Tarragon

Tarragon

Tarragon (Artemisiae Dracunculus) is from the Asteraceae family. It is a herbaceous perennial stem plant. It forms short underground stems - rhizomes, 1-2 cm thick, each stem is branched, upright or semi-upright and during flowering reaches a height of 2 m. Tarragon leaves are lanceolate-linear, green, light green and white- green and the flowers are gathered in in round clusters. They are small, white, colorless or yellowish. Tarragon seeds are tan or brown, egg-shaped, small, with a length of 0.6 mm, and they can be stored for 3-4 years.

Tarragon comes from Mongolia and southern Siberia. There tarragon is found wild, but it has less flavor. Fresh leaves and twigs of tarragon are appropriate for seasoning salads, entrees and sauces. Dried and fresh twigs are used in canneries for canning tomatoes, cucumbers, for making mustard and infusions. Some types are very suitable for seasoning soups and poultry dishes, fish and mushrooms.

Application of tarragon

Tarragon is one of the most popular herbs that has a unique and special flavor. Also known as Tharos, its Latin name is Artemisia Dracunculus L. It is one of the most important spices in European cuisine, being found in two types of plant - French and Russian tarragon. It is widely used in cooking and is ideal for the preparation of certain types of fish dishes and all dishes with eggs, especially omelets.

It is well suited for the preparation of jellied trotters and other salty food. Tarragon suits salads and rice dishes, where it enhances the taste of the cheese and meat. Tarragon can add flavor to stewed vegetables in butter. Tarragon is an excellent spice in Mediterranean cuisine, such as cooked pastas and noodles, even sauces acquire a pleasant flavor from it too.

Dried Tarragon

Composition of tarragon

Tarragon leaves are rich in vitamins and essential oils. They also contain calcium, magnesium, potassium, phosphorus and iron. The exact quantities are 0.80% Tarragon essential oil (60-75% estragole), flavonoids, glycosides, inulin, vitamins and more. In folk medicine, it is used as a diuretic. The essential oil is used in perfumery, as a spice and for seasoning liquor.

Planting and growing tarragon

It is important to know that this is a frost-hardy plant. Quality foliage yields are obtained only when optimum moisture and nutrients in the soil are provided, although temporary drought can be tolerated. Soil should be free from weeds. It is best developed on deep, structural and permeable soils. It is propagated by splitting the roots or shoots. Rhizomes are removed and split so that each have 2-3 buds.

Separated parts of Tarragon are planted about 30 cm apart, in rows, so that the buds are at the level of the soil surface. Later, between the rows of tarragon, form grooves for irrigation during the summer months. When planting larger areas of tarragon, it is preferable to use cuttings. To this end, in June or July aboveground stems are cut and cuttings of 10-15 cm long are made. They are placed in 5-6 cm deep furrows, the distance between furrows is 5-6 cm, and between cuttings - 4-5 cm

Good rooting of tarragon can be done in greenhouses, in order to maintain optimal humidity soil mixture, and air an temperature that does not exceed 18-20 degrees. Cuttings of tarragon in such conditions root in 10-15 days. From a bush tarragon aged 3-4 years, you can get about 50-60 straight shrubs that can be divided into 100 shoots.

The tarragon is dried in shaded and ventilated area.

Benefits of tarragon

It facilitates breathing, enhances sleep and normalizes the acidity of gastric juice. Tarragon leaves make an exciting and appetizing decoration for any meal.

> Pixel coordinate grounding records

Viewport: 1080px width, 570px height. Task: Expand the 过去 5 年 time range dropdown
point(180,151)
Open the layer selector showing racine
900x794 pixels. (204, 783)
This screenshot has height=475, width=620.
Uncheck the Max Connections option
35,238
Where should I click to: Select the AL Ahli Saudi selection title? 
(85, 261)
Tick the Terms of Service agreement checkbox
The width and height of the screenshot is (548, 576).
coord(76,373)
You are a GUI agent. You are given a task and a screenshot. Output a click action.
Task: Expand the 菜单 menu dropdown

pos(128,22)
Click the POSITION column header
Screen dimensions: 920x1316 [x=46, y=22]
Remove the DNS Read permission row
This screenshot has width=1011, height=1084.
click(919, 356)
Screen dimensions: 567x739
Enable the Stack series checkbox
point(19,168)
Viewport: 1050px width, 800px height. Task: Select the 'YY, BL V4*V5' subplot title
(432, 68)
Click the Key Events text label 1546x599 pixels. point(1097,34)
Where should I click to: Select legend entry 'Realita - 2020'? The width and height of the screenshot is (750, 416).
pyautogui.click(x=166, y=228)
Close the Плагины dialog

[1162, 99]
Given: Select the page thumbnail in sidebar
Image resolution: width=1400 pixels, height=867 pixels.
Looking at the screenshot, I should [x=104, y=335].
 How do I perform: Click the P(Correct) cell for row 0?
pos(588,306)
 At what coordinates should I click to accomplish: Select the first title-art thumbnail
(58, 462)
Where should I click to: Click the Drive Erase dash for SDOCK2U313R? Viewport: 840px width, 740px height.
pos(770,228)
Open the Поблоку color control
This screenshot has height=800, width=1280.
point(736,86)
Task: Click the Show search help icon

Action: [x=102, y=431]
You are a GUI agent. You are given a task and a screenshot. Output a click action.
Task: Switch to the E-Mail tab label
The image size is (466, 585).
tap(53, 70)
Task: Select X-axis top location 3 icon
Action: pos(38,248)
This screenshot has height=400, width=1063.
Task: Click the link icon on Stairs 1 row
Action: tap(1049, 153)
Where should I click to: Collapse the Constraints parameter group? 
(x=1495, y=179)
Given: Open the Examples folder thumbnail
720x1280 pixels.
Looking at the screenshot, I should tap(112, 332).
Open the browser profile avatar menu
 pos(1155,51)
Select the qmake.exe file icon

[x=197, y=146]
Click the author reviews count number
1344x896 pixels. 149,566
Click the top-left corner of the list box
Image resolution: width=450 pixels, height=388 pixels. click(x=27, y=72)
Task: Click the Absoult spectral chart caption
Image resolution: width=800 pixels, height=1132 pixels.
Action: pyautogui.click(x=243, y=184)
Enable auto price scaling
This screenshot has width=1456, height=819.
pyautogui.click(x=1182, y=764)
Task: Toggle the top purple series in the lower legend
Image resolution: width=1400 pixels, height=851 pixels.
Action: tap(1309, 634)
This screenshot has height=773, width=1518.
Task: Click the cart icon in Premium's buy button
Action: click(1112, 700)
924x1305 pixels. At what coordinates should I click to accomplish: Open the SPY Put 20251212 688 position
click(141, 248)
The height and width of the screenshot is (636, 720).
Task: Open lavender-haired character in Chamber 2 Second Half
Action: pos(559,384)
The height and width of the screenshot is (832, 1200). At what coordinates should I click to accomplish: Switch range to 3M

> What you need to do
[A] In the tarragon text, where does tarragon come from?
[B] From the tarragon text, output the passage that starts with the words containing "Tarragon is one" and ends with "from it too.".
The records are unrelated to the tarragon text and stand as separate material.

> Outputs for the tasks
[A] Mongolia and southern Siberia.

[B]
Tarragon is one of the most popular herbs that has a unique and special flavor. Also known as Tharos, its Latin name is Artemisia Dracunculus L. It is one of the most important spices in European cuisine, being found in two types of plant - French and Russian tarragon. It is widely used in cooking and is ideal for the preparation of certain types of fish dishes and all dishes with eggs, especially omelets.

It is well suited for the preparation of jellied trotters and other salty food. Tarragon suits salads and rice dishes, where it enhances the taste of the cheese and meat. Tarragon can add flavor to stewed vegetables in butter. Tarragon is an excellent spice in Mediterranean cuisine, such as cooked pastas and noodles, even sauces acquire a pleasant flavor from it too.